Auch heute wird der Verein noch unterstützt. Von der Gemeinde Herisau kommt jährlich ein Beitrag von 15'000 Franken. «Wir kommen so sehr gut über die Runden. Würde eine grössere Investition anstehen, sähe das wieder anders aus.» Doch er ist sicher, dass es auch dann Stiftungen gäbe, die bereit wären, den Verein und somit den Kinobetrieb zu unterstützen. Nebst Digitalisierung und Pandemie bestand kurzfristig auch ein kleiner Einbruch aufgrund der aufgekommenen Streamingdienste wie Netflix. «Dieser Boom ist aber inzwischen auch etwas abgeflacht – die Branche zeigt sich aktuell zufrieden», sagt Frei. Klar sei aber dennoch, dass der Kinobetrieb – egal ob im ländlichen oder städtischen Gebiet – nicht wahnsinnig lukrativ sei. «Mit Kinobetrieben wird man nicht mehr reich. Aber das ist in Ordnung, man sollte es als kulturellen Beitrag für das Dorf betrachten», sagt Frei. Das bringe Vielfalt hinein. So müsse ein Kinobesuch als Erlebnis betrachtet werden. «Ich gehe selbst gerne ins Kino – eine grosse Leinwand und guter Ton machen einen Film schon spezieller, als wenn man ihn zuhause schaut», sagt Frei.
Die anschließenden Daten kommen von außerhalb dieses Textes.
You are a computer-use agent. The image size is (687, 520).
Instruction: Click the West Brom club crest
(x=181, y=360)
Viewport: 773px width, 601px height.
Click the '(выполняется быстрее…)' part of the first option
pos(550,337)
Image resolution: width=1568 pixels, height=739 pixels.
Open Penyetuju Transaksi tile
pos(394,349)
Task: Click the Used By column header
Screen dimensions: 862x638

Im vergangenen Jahr liefen im Cinétreff einige erfolgreiche Filme. «Hölde» beispielsweise hielt sich sehr lange im Kinoprogramm und war gut besucht. «Es sind schon die Schweizer Produktionen, dank denen es in den vergangenen zwei Jahren so gut lief. 2024 und 2025 waren wirklich gute Kino-Jahre», so Frei. Und nun steht über das Jahr verteilt das 15-Jahr-Jubiläum des Vereins Cinétreff auf dem Programm. Das zehnjährige Bestehen des Vereins konnte aufgrund der Pandemie nicht gefeiert werden. «Wir werden über das Jahr verteilt die Top-Cinétreff-Filme der vergangenen 15 Jahre zeigen – es sind gesamt 24 Filme, zwei liefen bereits», sagt Frei. Diese seien gut angekommen, weitere folgen im Februar. «Für den Sommer planen wir ein Openair auf dem Obstmarkt – dort werden dann von Freitag bis Sonntag Filme gezeigt. Den Donnerstag haben wir für die Mitarbeitenden und geladenen Gäste vorgesehen.»
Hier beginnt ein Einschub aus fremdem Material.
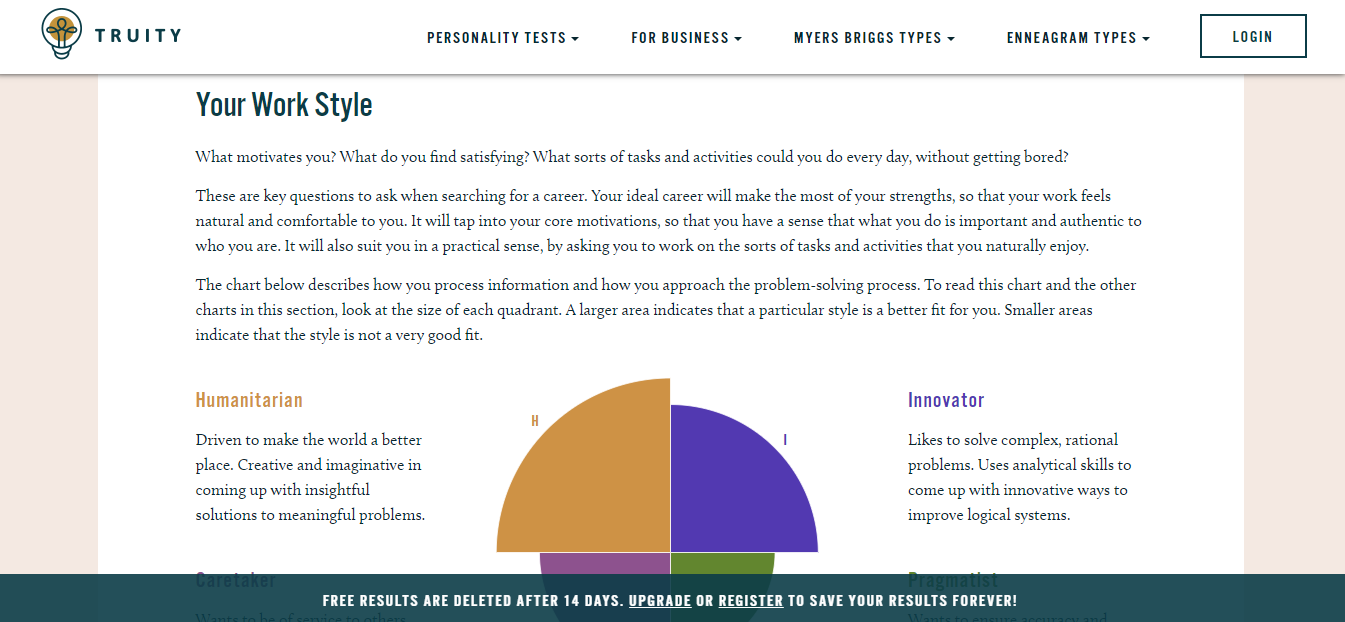The width and height of the screenshot is (1345, 622).
Task: Click the Truity lightbulb logo icon
Action: click(62, 34)
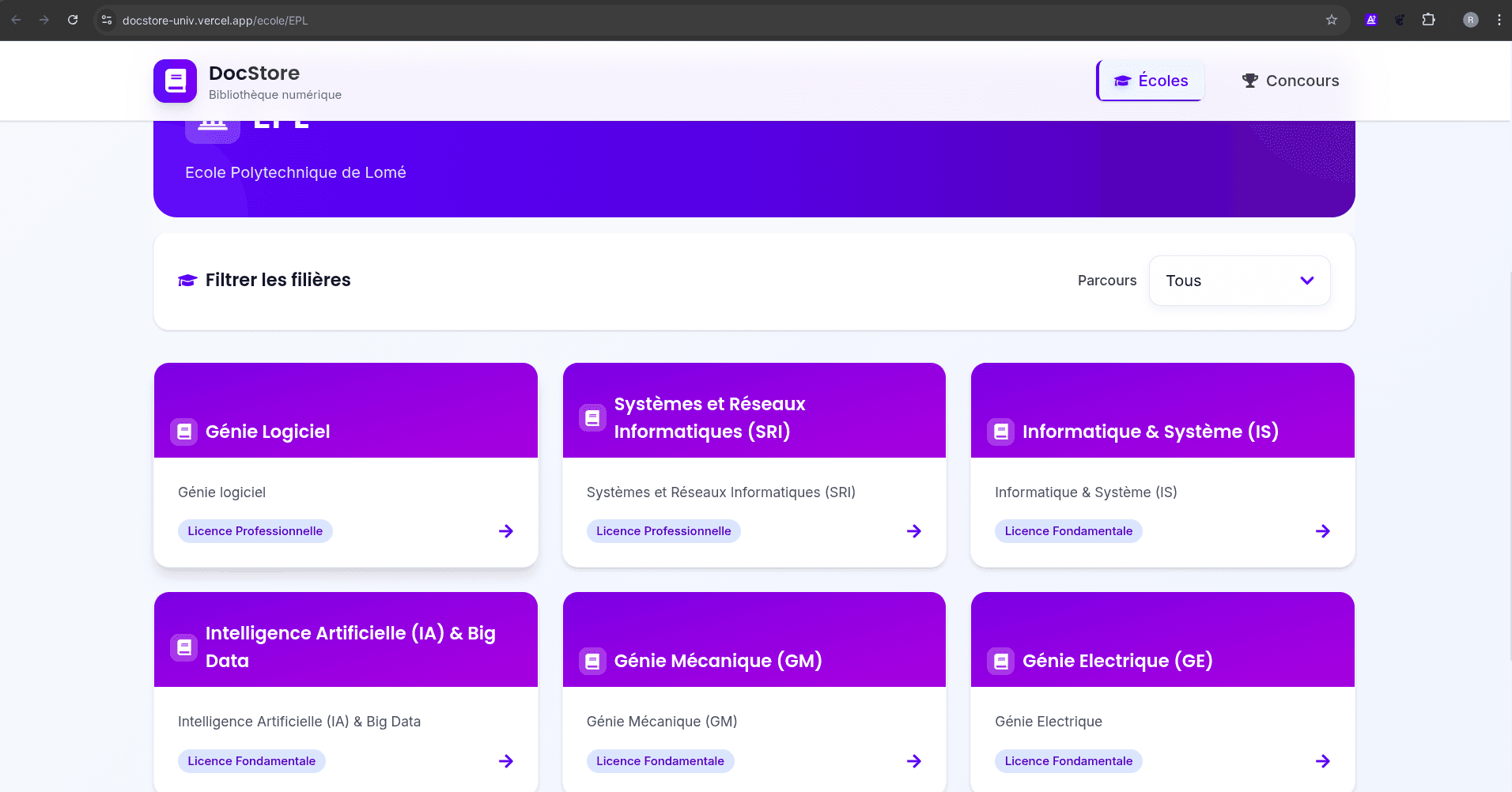Screen dimensions: 1512x792
Task: Click the arrow on the SRI card
Action: pos(914,531)
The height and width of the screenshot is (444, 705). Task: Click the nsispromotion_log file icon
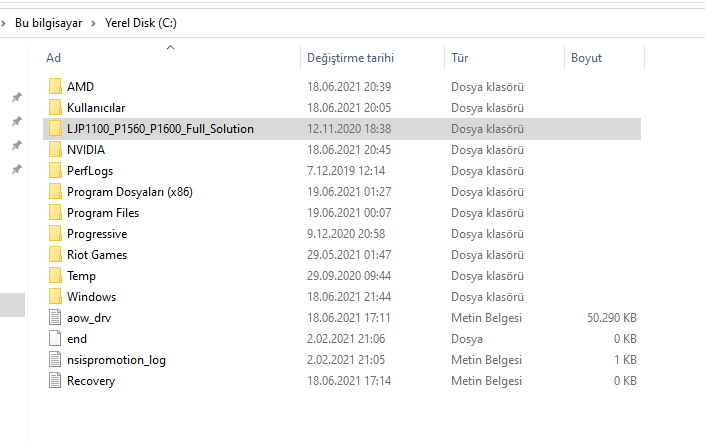(54, 360)
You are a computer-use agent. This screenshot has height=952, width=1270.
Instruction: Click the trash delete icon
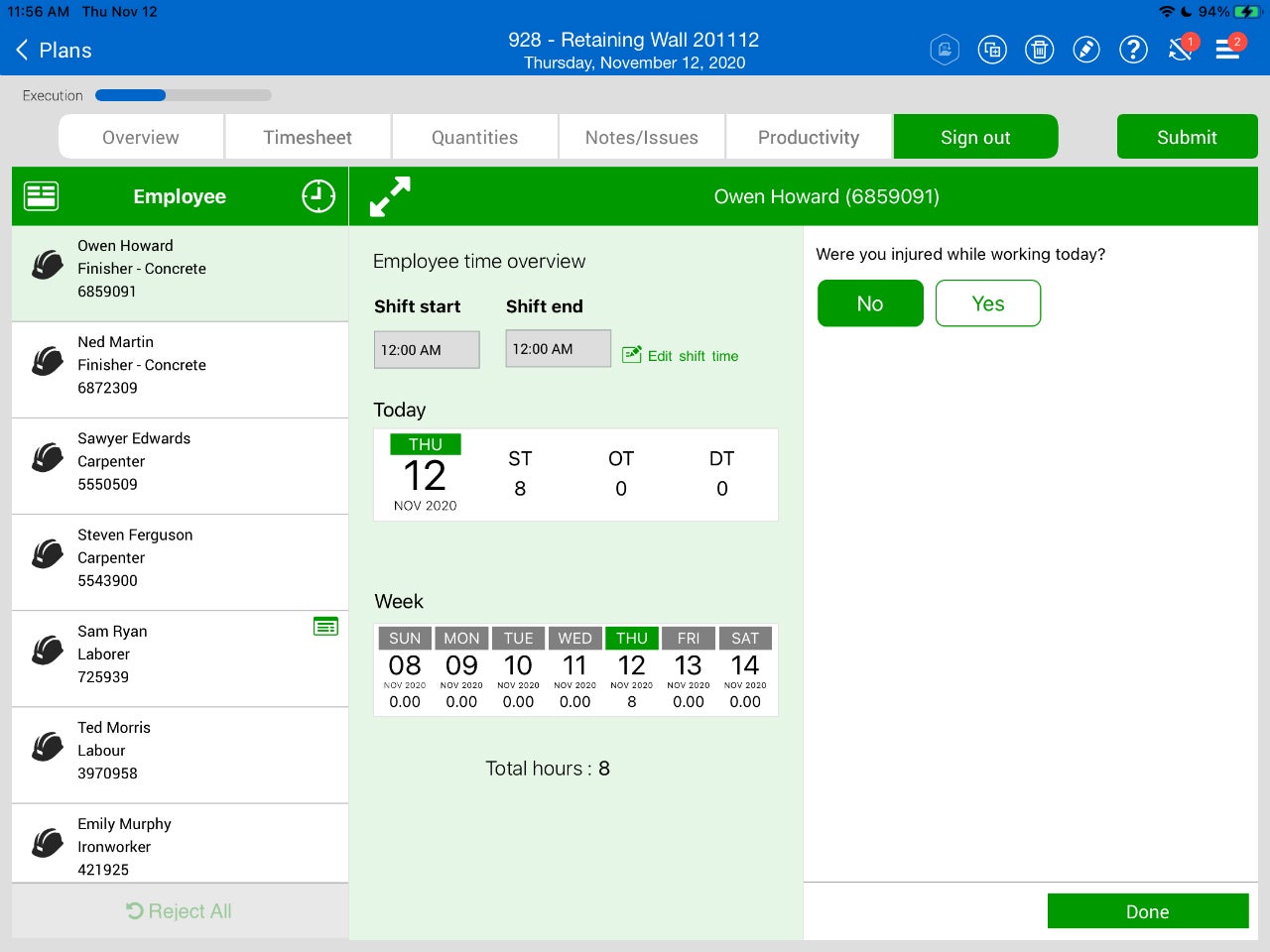click(1039, 50)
Frei hat das Gefühl, dass der Verein und somit das Kino für die Zukunft gut aufgestellt sind. «Ich habe den Eindruck, dass wir derzeit das Optimum herausgefunden haben, wie der Betrieb gut funktioniert. Das hat sicherlich auch damit zu tun, dass wir einmal in der Woche rund 550 Personen via Whatsapp informieren, was in der Woche läuft», sagt Frei. Das laufe besser als alles andere – und ist nicht mit hohen Kosten verbunden. «Ansonsten kann man hier in Herisau nicht mehr allzu viel optimieren.»